The first case in which demurrage was allowed by this Court for
the detention of a ship under a libel for tortious seizure was that
of
The Apollon, 9
Wheat. 362, which was a suit brought by the master of a French ship
against the
Page 166 U. S. 126
collector of St. Mary's for damages occasioned by an illegal
seizure of the ship and cargo while lying within the territories of
the King of Spain. In this case, demurrage was allowed at the rate
of $40 per day, although the court had expressed its opinion that
the probable profits of a voyage, either upon the ship or cargo,
could not furnish any just basis for the compensation of damages,
the court observing that "every other method of adjusting
compensation" than that of demurrage "would be merely speculative,
and liable to the greatest uncertainties."
Smith v.
Condry, 1 How. 28, was a common law case wherein a
vessel laden with a cargo of salt received injury by a collision in
the port of Liverpoll. Upon the trial, plaintiffs offered to prove
that if the ship had been able to sail upon her voyage upon the day
named, she would in due course have arrived in Georgetown in time
for the sale of her cargo in the fishing season of the Potomac
River, when there was a great demand for salt; but, owing to the
delay, she did not arrive until the season was over, and thereby
lost ten cents per bushel upon the value of the salt. The court,
acting upon the analogy of insurance cases, held that this
testimony was properly refused admission. It is quite obvious,
however, that this was not a case where damages were claimed for
the use of the vessel pending her repairs, but for the loss of
anticipated profits pending the sale of her cargo, and therefore
falling within the rule stated in
The Apollon that profits
upon the sale of the cargo are excluded. There is no conflict
between this case and that of
Williamson v.

# [Information provided]
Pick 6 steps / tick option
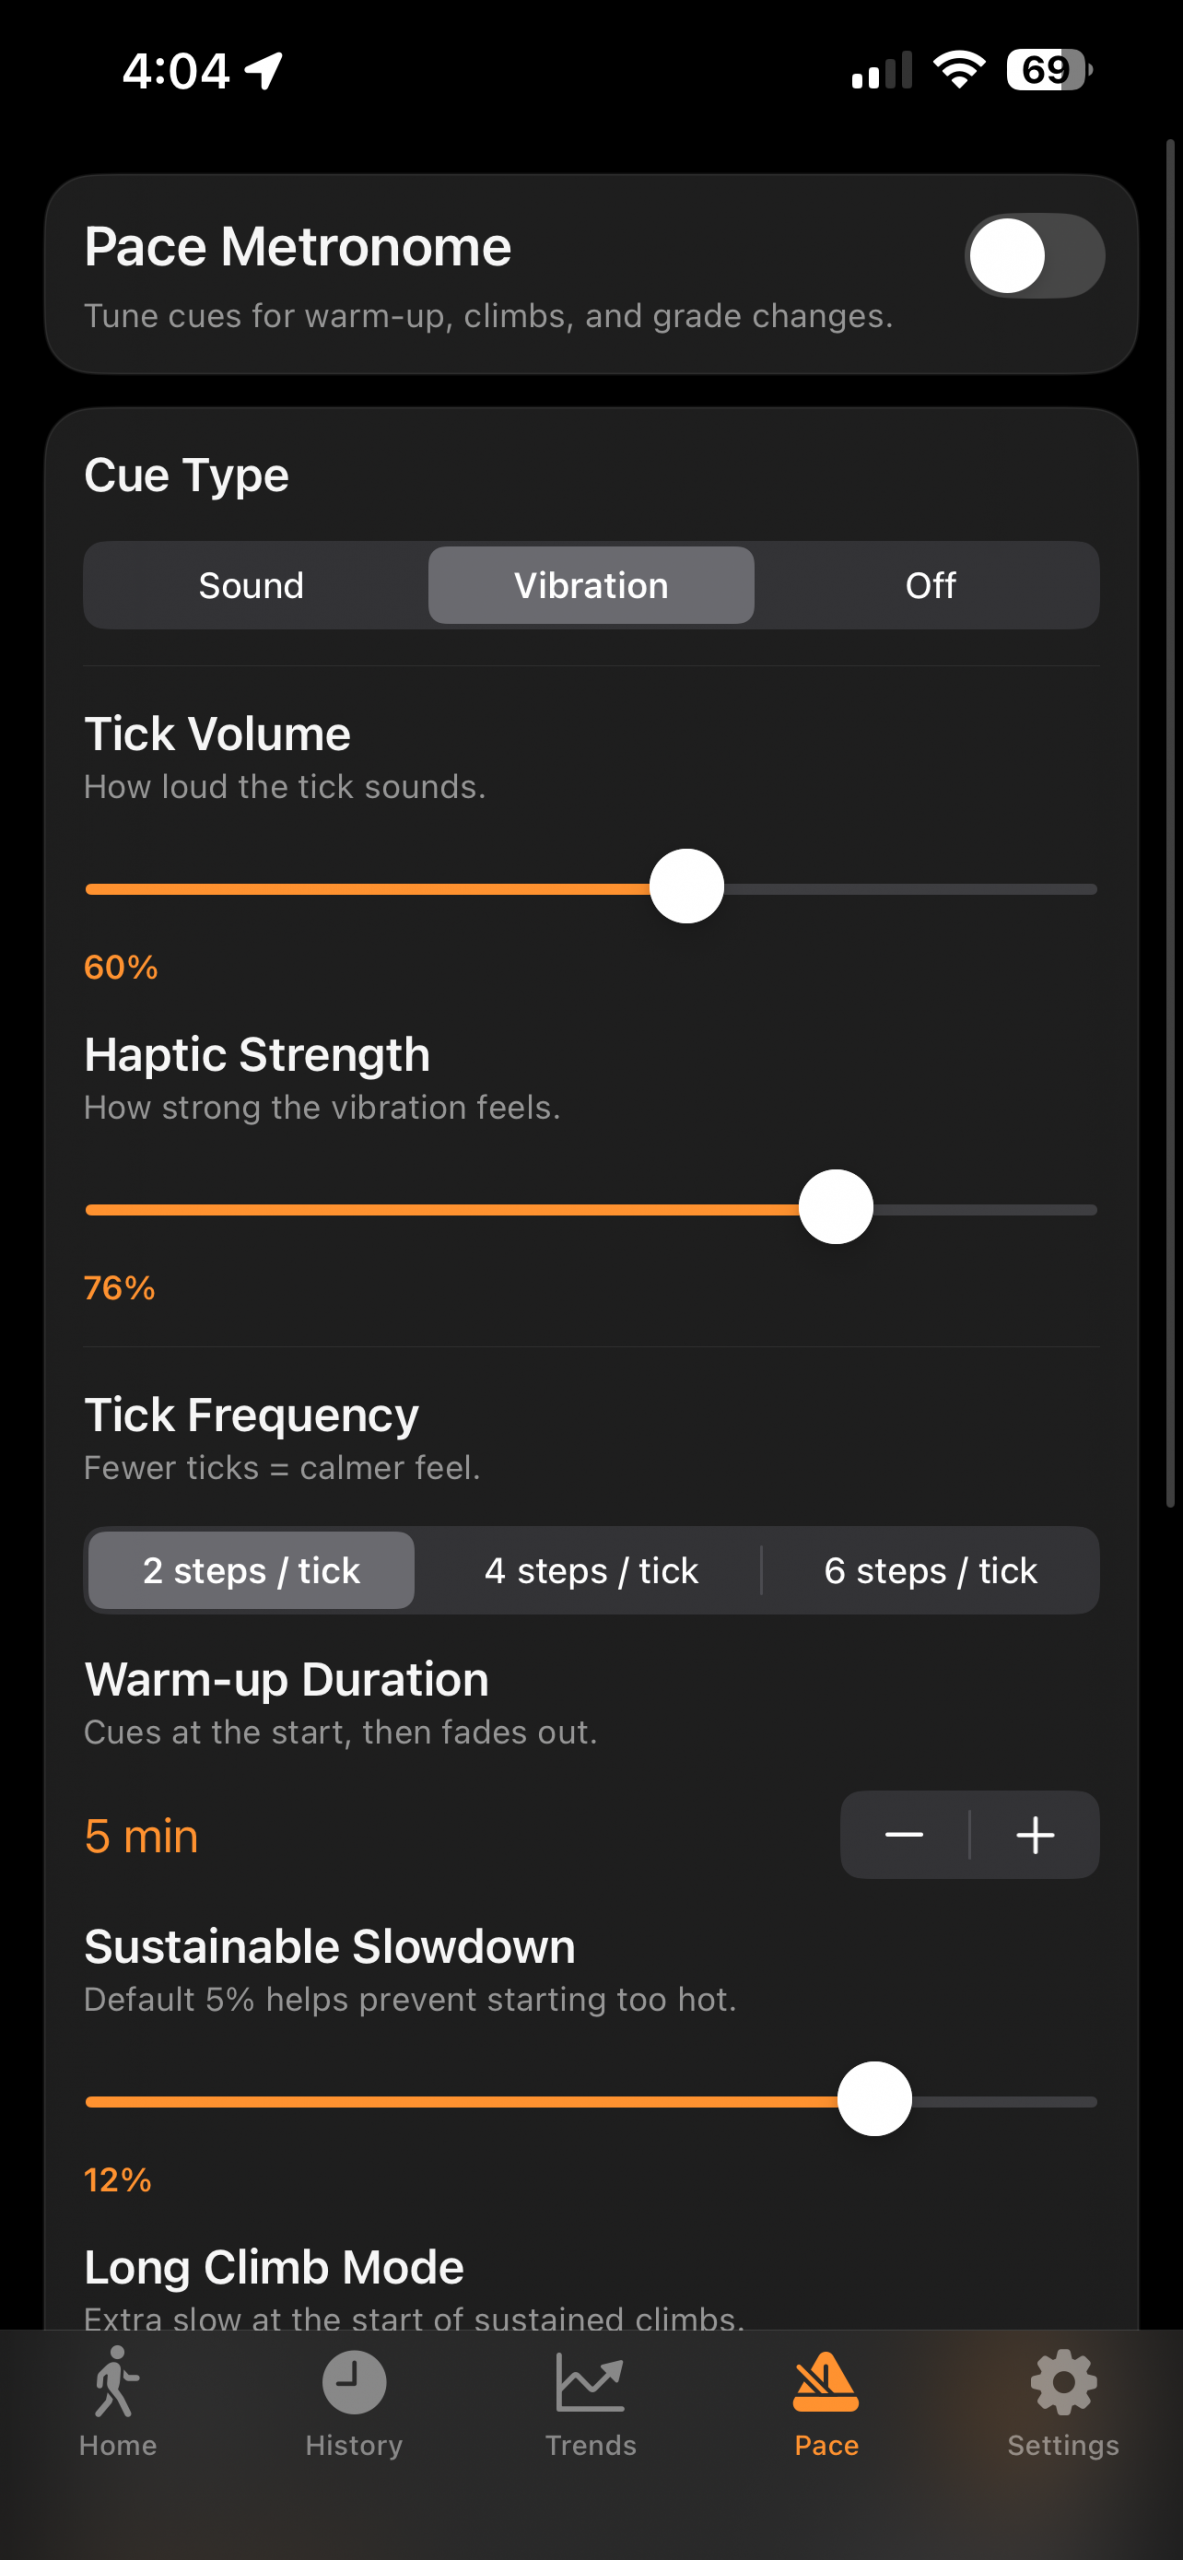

# [What you should do]
Continue the court opinion on demurrage and ship detention from the point where it stops.

# [Exercise answer]
Barrett, 13 How. 101, wherein the Court held, upon
the authority of
The Gazelle, 2 W.Rob. 279, that the
plaintiffs were entitled to recover for the use of their boat, by
which
"we understand what she would have produced to the plaintiffs by
the hiring or chartering of her to run upon the river in the
business in which she had been usually engaged;"
in other words, the market price of the hire of the vessel. This
ruling has been repeatedly affirmed in this Court,
The
Potomac, 105 U. S. 630; in
England,
The Betsey Caines, 2 Haggard 28;
The
Inflexible, Swabey 200;
The Star of India, 1
Page 166 U. S. 127
P.D. 466;
The City of Buenos Ayres, 1 Asp.Mar.L.C. 169,
and in France,
Sibille, De l'Abordage, sec, 411;
De
Fresquet, Des Abordages, pp. 48-49;
Caumont,
Dict.Mar. Title Abordage, sec. 224.
The difficulty is in determining when the vessel has lost
profits, and the amount thereof. The best evidence of damage
suffered by detention is the sum for which vessels of the same size
and class can be chartered in the market. Obviously, however, this
criterion cannot be often applied, as it is only in the larger
ports that there can be said to be a market price for the use of
vessels, particularly if there be any peculiarity in their
construction which limits their employment to a single purpose.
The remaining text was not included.